High school was an enormous challenge. When he arrived he didn’t know the alphabet and spoke very little English (he grew up speaking Creole). He even changed his surname to Rena because Augustine was too difficult to spell. After five years of high school and intensive, one-on-one instruction by dedicated teachers, he was admitted to college in New York, became an American citizen and changed his surname back to Augustine.

Drawn to Arizona by the weather, he decided to transfer to ASU to study criminal justice. Remembering how much educators in the United States changed his life, he decided he wanted to focus his career on giving back to young people.

“My goal is to become a resource officer and work in a school,” he said, “because I want to use my story to try to make a difference in other young people’s lives.”

Augustine is already making a difference. As a vice president in the Residence Hall Association and a desk assistant with University Housing working in Sonora, Augustine is passionate about encouraging well-being among his fellow Sun Devils. After staying up late at night talking with residents about what they were stressed about — from classes to feeling like they didn’t belong  — Augustine decided he wanted to do something more.
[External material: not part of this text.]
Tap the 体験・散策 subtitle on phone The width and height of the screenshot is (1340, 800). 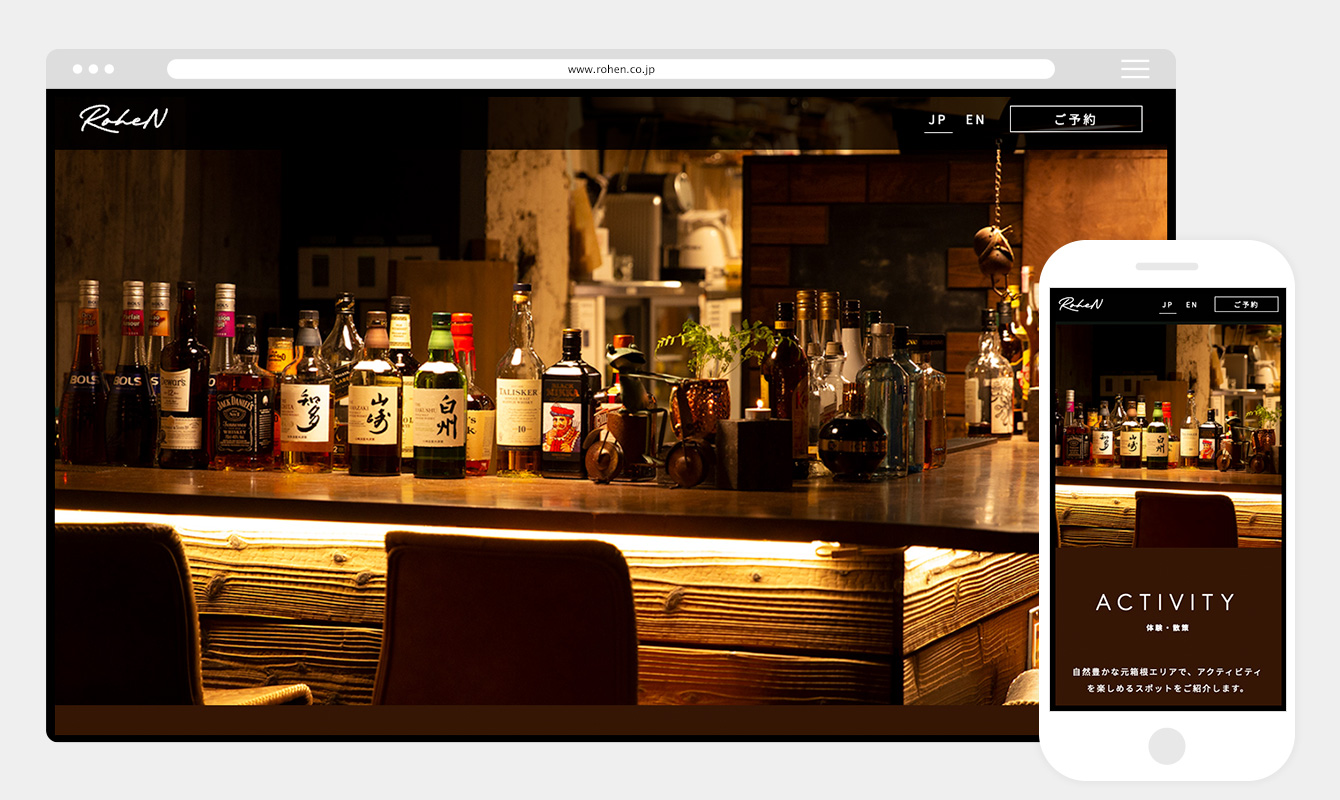click(1166, 628)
“I want to get them the help they need,” he said. So he brought in speakers to talk about counseling services offered at ASU, hosted a painting activity, as well as an Olympics-style event between the Sonora and Adelphi residential community members as interactive opportunities to have fun and de-stress.

When he’s not working at Sonora or in class, Augustine also works as a shuttle driver at Sky Harbor Airport. After paying for his own living expenses, he sends the money from his two jobs to his mother in Haiti, whom he hopes to one day bring to the United States.

Despite the challenges he has faced, Augustine is dedicated to spreading positivity and motivation. He said he’s the type of person who will go sit with someone who is by themselves to just make a new connection and make someone’s day better.

“I’m not sharing my story with people to make them feel sorry for me but to let them know that life can be difficult, life is going to throw all kinds of things at you, but you can use it as a motivation to change other people’s lives,” he said.

Augustine stresses the importance of a positive mental attitude.

“Everybody thinks you need money or to be rich,” he said. But regardless of financial status, he said you need to take advantage of the resources you have and run with them.

“I feel like I’m living the same life that everyone else is living. I’m making friends, I’m building relationships and a foundation for my future. I’m not money rich but I’m people rich. That’s how I look at it,” he said.